In much of the West, that has meant mixing what’s known as “cultural fire,” with a ritual focus, and “prescribed burns” that incorporate more Western fire science and data. Tripp, like many cultural fire practitioners, was raised on stories and oral tradition, which taught him how to burn complex fires from a young age. “We didn’t have electricity, running water, refrigeration, all that kind of stuff when I was little,” he said of his childhood with his great-grandmother, “but I learned how to read the environment, how to know when this is going to burn, but this over here isn’t.” This new era allows Tripp and others like him to return to those practices with less anxiety about the consequences.

One goal in this approach to fire is to achieve a kind of burned mosaic, Hillman said, a patchwork in which some areas are more deeply burned while in others only grasses or undergrowth are singed, clearing fuels away but leaving the forest canopy untouched. Karuk tradition even includes guidance about the ideal timing to burn around specific plant species. 

Meanwhile, prescribed burns tend to apply this approach to more generalized fire management that’s not for explicit cultural or ritual purposes.
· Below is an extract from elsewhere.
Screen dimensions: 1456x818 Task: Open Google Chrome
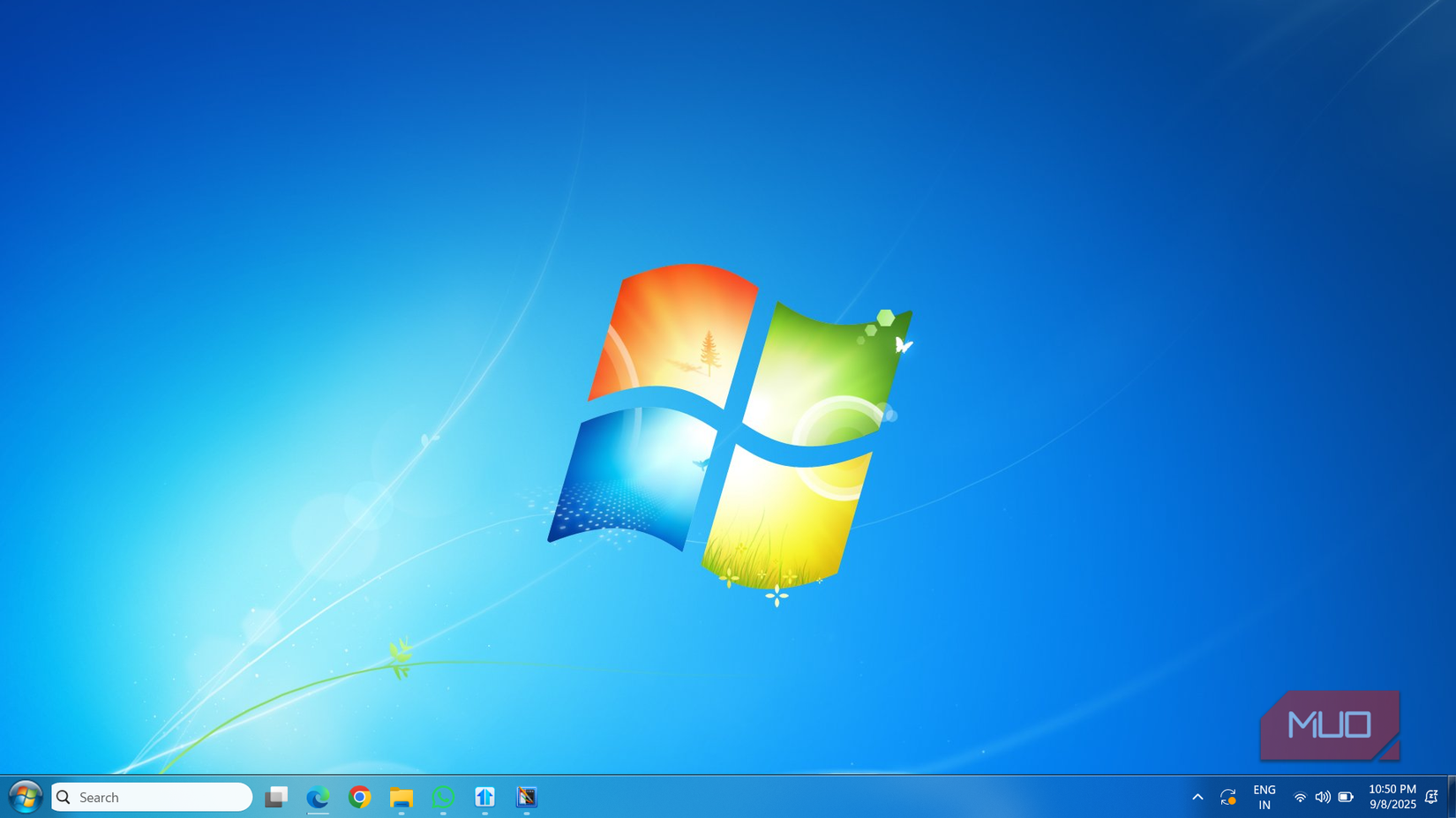[x=359, y=797]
At a recent prescribed burn near Happy Camp, community members helped lay down a “black line,” a border of burned greenery meant to stop the advance of a wildfire that might come through or a prescribed burn that might burn out of control. That created what practitioners often call a “catcher’s mitt” or “safety net,” a burned buffer zone useful for protecting communities and controlling future prescribed fire. 

With that safety zone in place, they lit fires across a field, keeping a close eye on the level of moisture in the air and the speed and direction of the wind. Water hoses waited nearby to help put down any flames that might leap across the black line. With any fire, escape is a concern, but careful planning allows for burning when the risk is minimal. “What we know is that the relative risk of being organized ahead of time, of choosing your burn window and choosing your resources, is night and day from the situation in a wildfire, when it’s coming at the hottest, driest day of the year,” Harling said.
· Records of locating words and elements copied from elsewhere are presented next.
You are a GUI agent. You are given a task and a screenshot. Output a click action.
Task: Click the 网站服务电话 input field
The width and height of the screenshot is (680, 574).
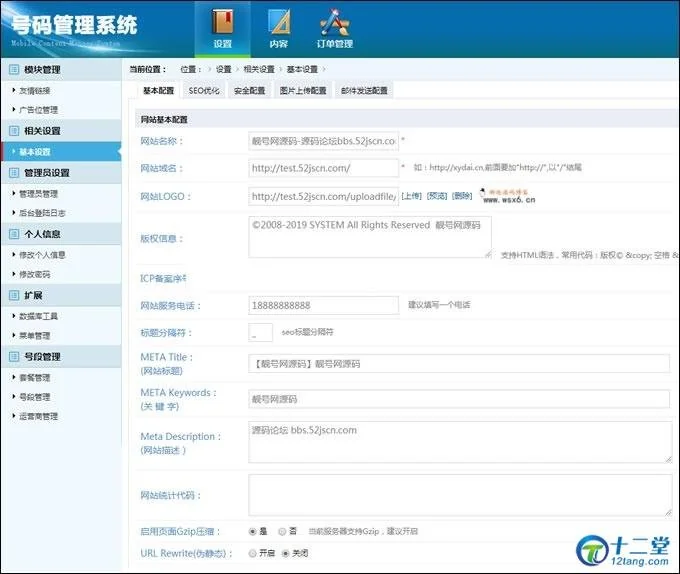tap(323, 305)
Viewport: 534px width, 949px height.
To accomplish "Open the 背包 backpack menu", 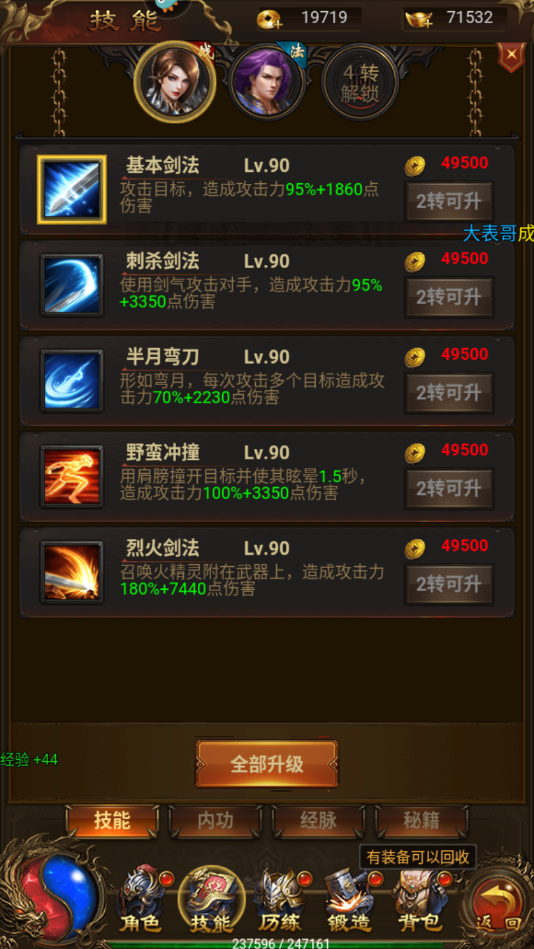I will [x=418, y=901].
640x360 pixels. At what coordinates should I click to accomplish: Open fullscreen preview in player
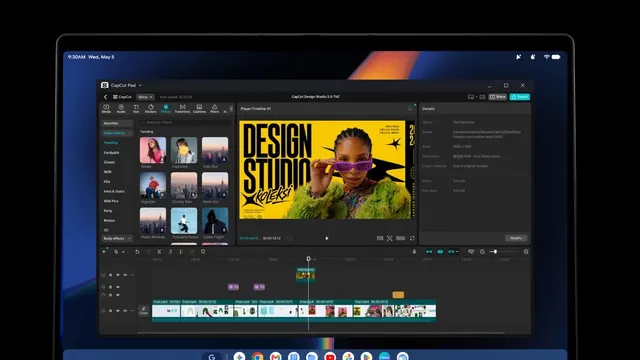[x=412, y=238]
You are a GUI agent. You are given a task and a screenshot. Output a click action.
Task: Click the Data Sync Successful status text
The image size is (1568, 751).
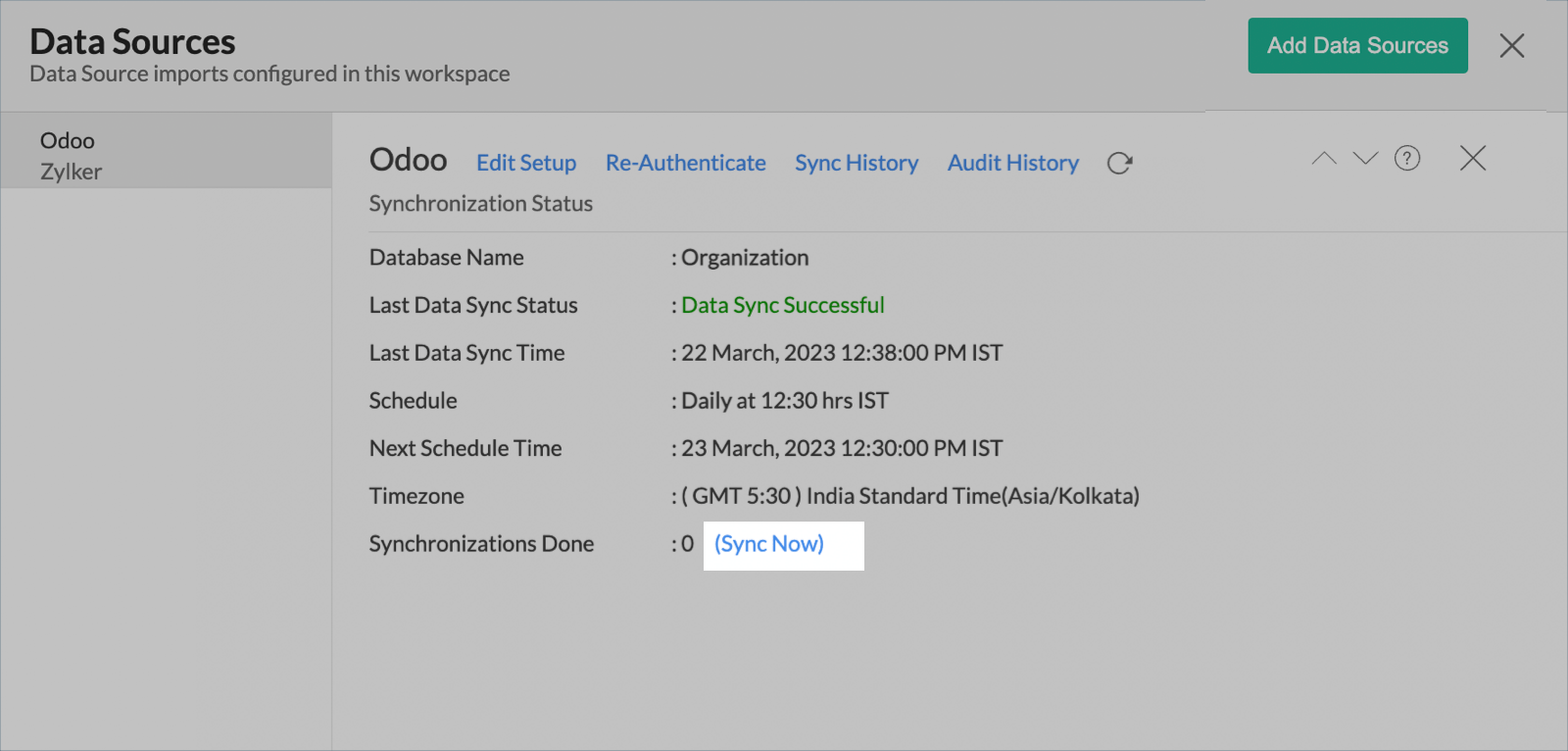[x=782, y=306]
Chook Chook Hillman (left) and his father Leaf Hillman (right) walk through the Karuk Tribe’s Tishaniik ceremonial site, an area maintained by burning. The U.S. Forest Service made headlines in 2022 when a planned burn in New Mexico got out of control. But only .5% of prescribed fires in California escape, and even then those rarely cause severe damage, since they tend to take place when conditions are less volatile. Image courtesy of GBH

In 2021, the U.S. Forest Service burned nearly 2 million acres of federal land in prescribed fires, more than ever before. And it has promised to continue expanding the practice, managing more than 50 million acres with fire over the next decade. That’s a meaningful shift for Native American fire practitioners like Tripp, who are able to reclaim their tradition and bring “good fire” back to the mountains. 

To start, Harling, Hillman, and others are focusing on more intensively managing existing wildfire footprints, like the ruins of the Slater fire. “It’s an opportunity without any major fuels built up to start to put fire back in as those pieces of that landscape become receptive, so that you immediately get that patchwork of frequent fire,” Harling said.

As California looks to a climate-altered future, Tripp echoes Harling in emphasizing the fire-dependent nature of the state’s ecosystems. “The fact is, it’s going to burn under the conditions that we choose for it to burn in, or it’s going to burn in the conditions that nature or a careless match or cigarette butt or power line transformer decides,” he said. That means that part of the task of managing California fire is changing the population’s relationship to it. 

In Happy Camp, both the Native and non-Native communities have engaged in intensive discussions about how to use cultural and prescribed burns better and more frequently. And in recent years, local students have begun visiting sites before and after prescribed burns to understand the process and observe the health of various species. Some have also started attending the prescribed burns themselves, to start getting used to what it’s like to be around flames again. “Fire can be your friend if you can learn to understand it,” Tripp said.